Pixel coordinate grounding data:
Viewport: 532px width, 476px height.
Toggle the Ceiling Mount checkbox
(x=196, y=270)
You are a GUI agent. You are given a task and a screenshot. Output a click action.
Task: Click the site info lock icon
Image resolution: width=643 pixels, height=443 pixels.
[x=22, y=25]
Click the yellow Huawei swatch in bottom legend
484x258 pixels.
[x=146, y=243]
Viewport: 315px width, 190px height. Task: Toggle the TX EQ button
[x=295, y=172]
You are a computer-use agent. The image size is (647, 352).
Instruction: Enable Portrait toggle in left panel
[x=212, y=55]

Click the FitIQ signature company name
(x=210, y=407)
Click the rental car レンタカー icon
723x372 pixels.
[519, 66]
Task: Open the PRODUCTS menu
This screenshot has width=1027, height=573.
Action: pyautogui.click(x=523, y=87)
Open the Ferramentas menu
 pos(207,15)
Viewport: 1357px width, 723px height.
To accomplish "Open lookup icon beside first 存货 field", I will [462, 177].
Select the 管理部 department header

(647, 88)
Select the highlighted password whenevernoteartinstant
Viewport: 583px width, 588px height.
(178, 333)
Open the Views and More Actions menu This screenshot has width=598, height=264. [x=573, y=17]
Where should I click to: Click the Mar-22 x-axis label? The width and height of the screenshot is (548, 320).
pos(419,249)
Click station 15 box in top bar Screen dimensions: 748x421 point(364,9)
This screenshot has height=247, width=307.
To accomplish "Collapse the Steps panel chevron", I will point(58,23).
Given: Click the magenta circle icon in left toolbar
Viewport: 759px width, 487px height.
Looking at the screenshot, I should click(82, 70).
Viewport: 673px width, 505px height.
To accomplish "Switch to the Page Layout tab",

### INSTRUCTIONS TO FOLLOW:
Reproduce the entries above in full, precisely as written.

### SOLUTION:
Viewport: 532px width, 476px height.
Toggle the Ceiling Mount checkbox
(x=196, y=270)
You are a GUI agent. You are given a task and a screenshot. Output a click action.
Task: Click the site info lock icon
Image resolution: width=643 pixels, height=443 pixels.
[x=22, y=25]
Click the yellow Huawei swatch in bottom legend
484x258 pixels.
[x=146, y=243]
Viewport: 315px width, 190px height. Task: Toggle the TX EQ button
[x=295, y=172]
You are a computer-use agent. The image size is (647, 352).
Instruction: Enable Portrait toggle in left panel
[x=212, y=55]

Click the FitIQ signature company name
(x=210, y=407)
Click the rental car レンタカー icon
723x372 pixels.
[519, 66]
Task: Open the PRODUCTS menu
This screenshot has width=1027, height=573.
Action: pyautogui.click(x=523, y=87)
Open the Ferramentas menu
 pos(207,15)
Viewport: 1357px width, 723px height.
To accomplish "Open lookup icon beside first 存货 field", I will [462, 177].
Select the 管理部 department header

(647, 88)
Select the highlighted password whenevernoteartinstant
Viewport: 583px width, 588px height.
(178, 333)
Open the Views and More Actions menu This screenshot has width=598, height=264. [x=573, y=17]
Where should I click to: Click the Mar-22 x-axis label? The width and height of the screenshot is (548, 320).
pos(419,249)
Click station 15 box in top bar Screen dimensions: 748x421 point(364,9)
This screenshot has height=247, width=307.
To accomplish "Collapse the Steps panel chevron", I will point(58,23).
Given: Click the magenta circle icon in left toolbar
Viewport: 759px width, 487px height.
Looking at the screenshot, I should click(82, 70).
Viewport: 673px width, 505px height.
To accomplish "Switch to the Page Layout tab",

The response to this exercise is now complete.